▶ _SELECTED PASSAGE_:
= Day fighter =

Fighter aircraft designed for use in daytime

A day fighter is a fighter aircraft equipped only to fight during the day. More specifically, it refers to a multi-purpose aircraft that does not include equipment for fighting at night (such as a radar and specialized avionics), although it is sometimes used to refer to some interceptors as well.

The term is an example of a retronym: before the development of effective dedicated night fighter aircraft early in World War II, in effect, all fighter aircraft that were not specifically modified for night combat were day fighters.

==World War II==
Examples of planes that were classified as day fighters were the Supermarine Spitfire and Messerschmitt Bf 109. Both were excellent interceptors, but were also found in roles such as fighter-bomber and reconnaissance. However, the weight of the radar systems needed to effectively track down enemy bombers at night was such that these smaller aircraft simply couldn't carry them given the electronics of the day. This led to the use of twin-engine aircraft like the Bristol Beaufighter and Messerschmitt Bf 110 as dedicated night fighters, at which point the term day fighter began to be used.

Some lighter designs like the Hawker Hurricane and Focke-Wulf Fw 190 were also adapted to night fighting after a fashion, lacking radar and relying on searchlights or fires on the ground to illuminate their targets. These were preferred over the Spitfire and Bf 109 largely due to their wide-track landing gear, which made landing at night somewhat safer. Although such designs were in service throughout the war, they proved to have little real effectiveness compared to the dedicated night fighter designs.

Late in the war the considerable advances in radar technology, notably the introduction of the cavity magnetron, allowed for much smaller radar sets. At the same time, aircraft engines had roughly doubled in performance over the same period. This led to the late-war introduction of single-engine night fighters like the Grumman F6F, Vought F4U, as well as more agile twin-engine planes such as the Lockheed P-38, with some success.

▶ _GIVEN INFORMATION_:
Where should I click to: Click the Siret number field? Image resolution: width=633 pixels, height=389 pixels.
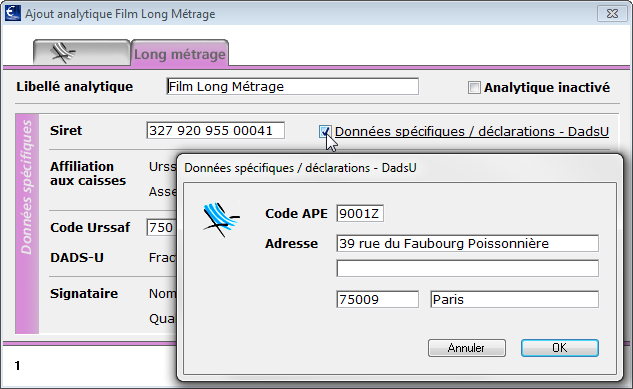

▶ _REQUIREMENT 1_: Translate this sentence from the text on day fighters into Spanish: "A day fighter is a fighter aircraft equipped only to fight during the day."
▶ _REQUIREMENT 2_: Copy the passage of the text on day fighters starting at "A day fighter" and ending at "were day fighters.".

▶ _RESPONSE 1_: Un caza diurno es un avión de caza equipado solo para combatir durante el día.

▶ _RESPONSE 2_:
A day fighter is a fighter aircraft equipped only to fight during the day. More specifically, it refers to a multi-purpose aircraft that does not include equipment for fighting at night (such as a radar and specialized avionics), although it is sometimes used to refer to some interceptors as well.

The term is an example of a retronym: before the development of effective dedicated night fighter aircraft early in World War II, in effect, all fighter aircraft that were not specifically modified for night combat were day fighters.